(begin)

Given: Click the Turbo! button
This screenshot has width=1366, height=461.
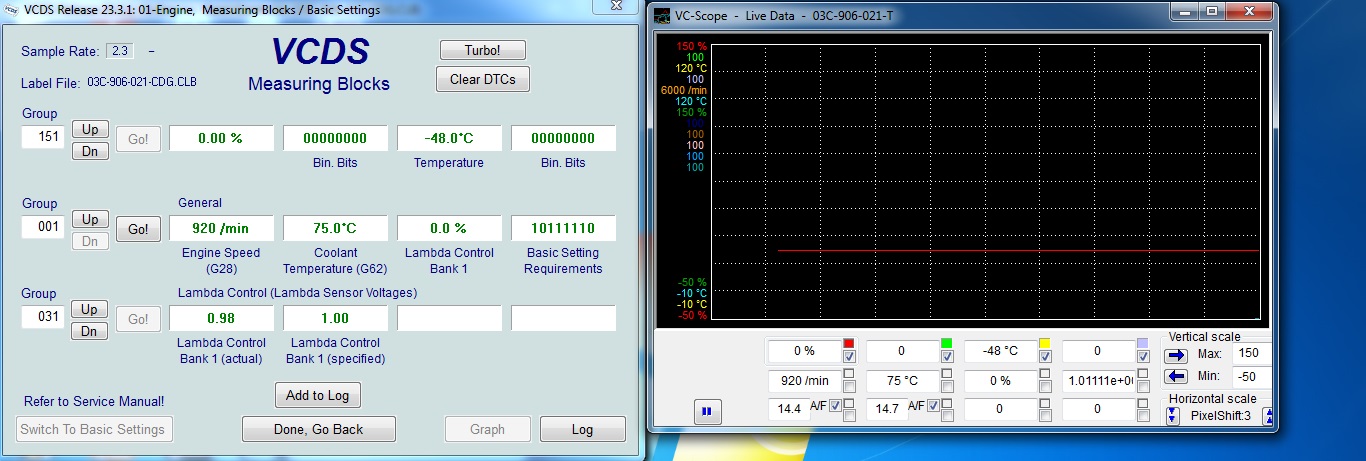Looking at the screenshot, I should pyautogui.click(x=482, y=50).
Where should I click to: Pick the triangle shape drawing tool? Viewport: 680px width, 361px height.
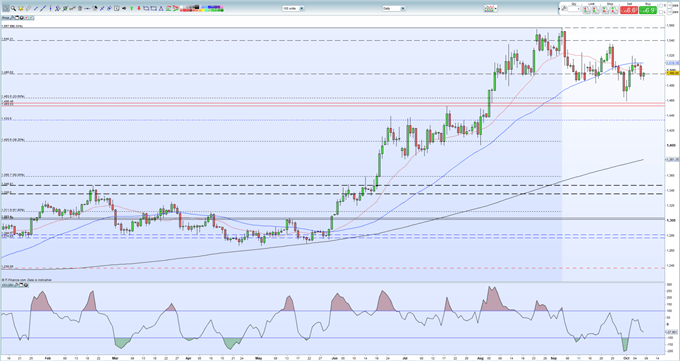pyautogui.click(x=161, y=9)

(end)
(begin)

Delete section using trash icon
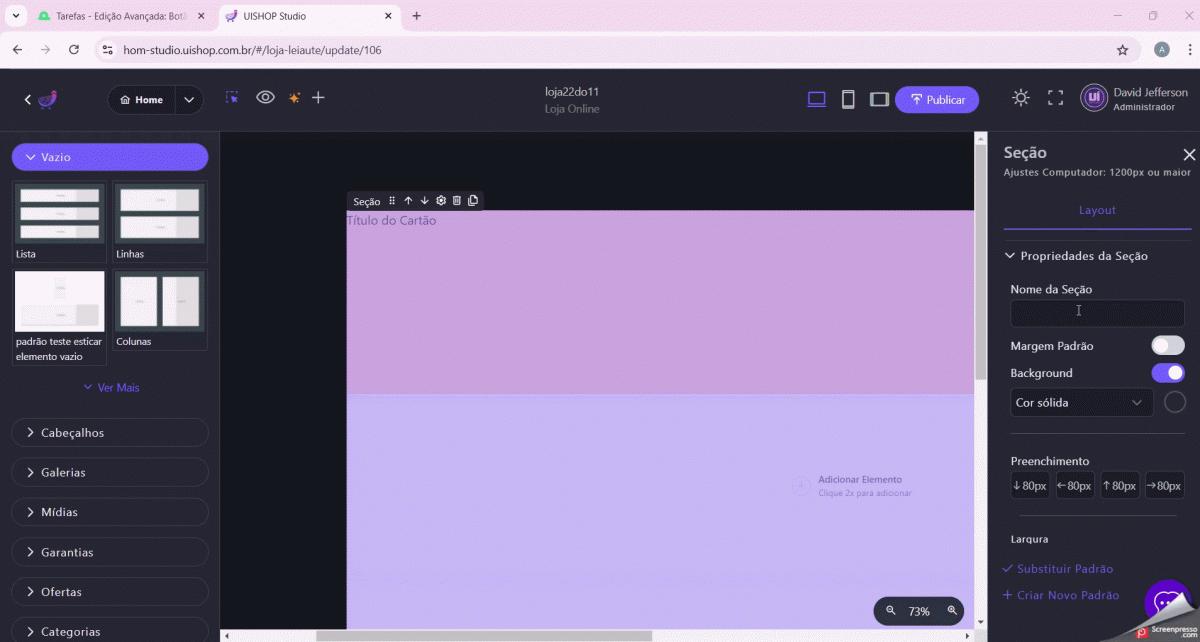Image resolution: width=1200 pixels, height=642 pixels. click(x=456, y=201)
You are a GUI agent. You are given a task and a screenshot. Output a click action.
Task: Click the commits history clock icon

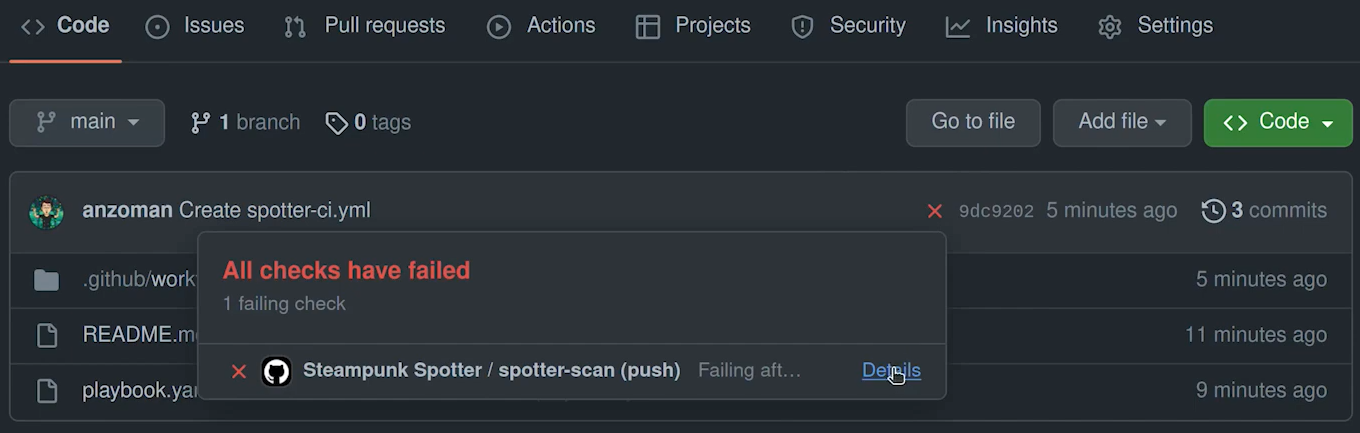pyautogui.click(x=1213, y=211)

(end)

Revise the material between the lines holding "Given: Click the Turbo! button" and "pyautogui.click(x=161, y=9)", inclusive, so that "triangle" becomes "rectangle" and nothing else changes. Reproduce only those lines, and leave the pictures out.

Given: Click the Turbo! button
This screenshot has width=1366, height=461.
Looking at the screenshot, I should pyautogui.click(x=482, y=50).
Where should I click to: Pick the rectangle shape drawing tool? Viewport: 680px width, 361px height.
pyautogui.click(x=161, y=9)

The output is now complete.